ANCORA NEVE IN CITTA'
Ha nevicato di nuovo, stanotte, e stamattina, un tuffo al cuore.
Esco a metà pomeriggio, dopo aver assolto ai tediosi compiti del sabato mattina e obbedisco al consueto richiamo che mi porta verso Straccis. Non c’è nulla da fare: potrei andare altrove, in una qualunque altra zona di questa città, che conserva atmosfere di inizio secolo di nobile asburgica decaduta. Mi piacciono i suoi edifici decorosi, le palme nei giardini, quel po’ di decadenza malinconica e i rosai sfioriti dell’inverno. Ma le gambe vanno a nord, verso quell’anonimo incrocio tra Via Brigata Casale e Via Brigata Pavia, dove inizia il "ghetto".
Appena imbocco la breve discesa verso Viale Colombo, compaiono le alture del Calvario, dove la neve svela terrazzamenti e brevi radure, altrimenti invisibili. Il cielo è spugnato di cenere compatta e le acacie velate da un flou nebbioso che accartoccia il cuore. I miasmi del Corno prendono la gola e Viale Colombo è deserto. Squallidi edifici color ocra, ruggine e pistacchio, costruiti negli anni cinquanta per gli operai in tuta blu macchiata di grasso, dove sorgeva un altro villaggio di segregazione per i duemila operai delle manifatture Ritter.

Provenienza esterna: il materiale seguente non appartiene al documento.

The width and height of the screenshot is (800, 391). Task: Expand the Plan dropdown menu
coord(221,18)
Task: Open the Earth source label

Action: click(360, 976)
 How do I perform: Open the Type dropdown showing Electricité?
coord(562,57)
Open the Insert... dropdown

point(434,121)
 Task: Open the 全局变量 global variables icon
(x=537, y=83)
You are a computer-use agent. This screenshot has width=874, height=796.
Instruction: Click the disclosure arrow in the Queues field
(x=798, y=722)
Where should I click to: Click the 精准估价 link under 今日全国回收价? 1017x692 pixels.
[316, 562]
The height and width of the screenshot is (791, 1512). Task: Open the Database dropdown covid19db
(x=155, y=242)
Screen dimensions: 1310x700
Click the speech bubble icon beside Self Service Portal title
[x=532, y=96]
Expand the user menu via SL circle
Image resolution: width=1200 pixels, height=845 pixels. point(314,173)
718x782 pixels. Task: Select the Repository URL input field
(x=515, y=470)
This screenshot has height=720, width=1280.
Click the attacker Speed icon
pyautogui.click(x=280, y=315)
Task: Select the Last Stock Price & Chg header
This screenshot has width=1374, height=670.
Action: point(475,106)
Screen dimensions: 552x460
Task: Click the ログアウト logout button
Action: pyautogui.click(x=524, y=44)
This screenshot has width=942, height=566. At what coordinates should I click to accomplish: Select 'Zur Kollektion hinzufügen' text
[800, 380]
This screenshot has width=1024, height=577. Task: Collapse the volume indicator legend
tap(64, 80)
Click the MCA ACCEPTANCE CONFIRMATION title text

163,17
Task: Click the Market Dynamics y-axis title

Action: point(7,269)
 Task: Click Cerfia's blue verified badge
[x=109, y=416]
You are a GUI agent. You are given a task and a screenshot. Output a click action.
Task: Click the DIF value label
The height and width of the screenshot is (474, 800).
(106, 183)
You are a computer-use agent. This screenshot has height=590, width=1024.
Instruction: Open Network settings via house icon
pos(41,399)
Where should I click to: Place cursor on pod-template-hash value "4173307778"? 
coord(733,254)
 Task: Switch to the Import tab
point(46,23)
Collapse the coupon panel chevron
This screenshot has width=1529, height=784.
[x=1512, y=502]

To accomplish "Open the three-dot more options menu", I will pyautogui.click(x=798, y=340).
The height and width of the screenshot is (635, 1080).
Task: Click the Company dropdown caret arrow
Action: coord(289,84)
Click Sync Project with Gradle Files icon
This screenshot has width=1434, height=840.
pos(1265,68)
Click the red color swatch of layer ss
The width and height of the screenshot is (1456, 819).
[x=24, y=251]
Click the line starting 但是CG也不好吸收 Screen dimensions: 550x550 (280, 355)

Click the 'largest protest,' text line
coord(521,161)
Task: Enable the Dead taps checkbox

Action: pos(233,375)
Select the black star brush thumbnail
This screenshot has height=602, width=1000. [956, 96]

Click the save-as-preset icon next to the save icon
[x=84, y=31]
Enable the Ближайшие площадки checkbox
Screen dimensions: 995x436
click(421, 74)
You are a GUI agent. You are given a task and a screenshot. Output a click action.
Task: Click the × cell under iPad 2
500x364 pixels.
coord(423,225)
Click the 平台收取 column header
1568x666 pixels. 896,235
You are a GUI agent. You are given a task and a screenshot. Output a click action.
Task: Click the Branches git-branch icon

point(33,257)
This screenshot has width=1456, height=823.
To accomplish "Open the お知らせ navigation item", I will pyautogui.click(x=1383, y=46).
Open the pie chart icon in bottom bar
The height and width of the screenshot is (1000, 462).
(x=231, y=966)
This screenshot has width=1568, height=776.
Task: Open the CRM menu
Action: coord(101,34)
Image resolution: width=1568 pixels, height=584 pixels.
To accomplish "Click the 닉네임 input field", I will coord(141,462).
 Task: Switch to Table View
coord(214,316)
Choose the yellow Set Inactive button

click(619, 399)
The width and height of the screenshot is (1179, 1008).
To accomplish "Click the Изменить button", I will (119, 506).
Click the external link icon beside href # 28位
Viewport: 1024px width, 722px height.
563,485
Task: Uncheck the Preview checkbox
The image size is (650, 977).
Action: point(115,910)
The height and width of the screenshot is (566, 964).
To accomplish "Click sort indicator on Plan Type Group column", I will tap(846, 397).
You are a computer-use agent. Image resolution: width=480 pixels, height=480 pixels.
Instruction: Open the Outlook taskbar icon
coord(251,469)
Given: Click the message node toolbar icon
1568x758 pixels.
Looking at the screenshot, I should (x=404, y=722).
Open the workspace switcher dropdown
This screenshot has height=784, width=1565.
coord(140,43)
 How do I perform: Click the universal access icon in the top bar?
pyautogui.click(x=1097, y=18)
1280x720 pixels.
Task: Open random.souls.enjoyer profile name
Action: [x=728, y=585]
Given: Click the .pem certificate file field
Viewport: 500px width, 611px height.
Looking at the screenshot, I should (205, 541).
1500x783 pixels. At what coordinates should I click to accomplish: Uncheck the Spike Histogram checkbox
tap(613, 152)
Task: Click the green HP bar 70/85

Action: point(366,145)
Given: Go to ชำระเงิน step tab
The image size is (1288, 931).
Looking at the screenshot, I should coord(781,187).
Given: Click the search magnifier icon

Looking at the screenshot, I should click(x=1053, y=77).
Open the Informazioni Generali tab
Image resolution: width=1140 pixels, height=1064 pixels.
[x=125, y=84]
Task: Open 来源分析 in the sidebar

Sento odore di anni Cinquanta, di latterie con la carta moschicida appesa al soffitto e lambrette parcheggiate sotto casa. Non so perchè, ma qui mi sento a casa. Dentro alle verande dei condomini polverosi e mal invecchiati ci sono ragni di ferro battuto e medaglioni in ceramica con l’effige del Papa Buono. Non ci sono più operai in tuta blu e mogli con le vestaglie da casa. Oggi il ghetto accoglie famiglie magrebine e nigeriani che il giorno inghiotte in qualche fabbrica del manzanese, o spedisce lungo le strade con un borsone sulle spalle a smerciare biancheria e fazzoletti di carta.
A poche centinaia di metri, le villette unifamiliari degli anni sessanta segnano la fine del "ghetto". Ricompaiono i giardini e le ville borghesi di inizio novecento della Gorizia dignitosa e sonnolenta che sopravvive a se stessa.
La coltre bianca è diventata una glassa sporca e scivolosa e piovono tristi succedanei di neve.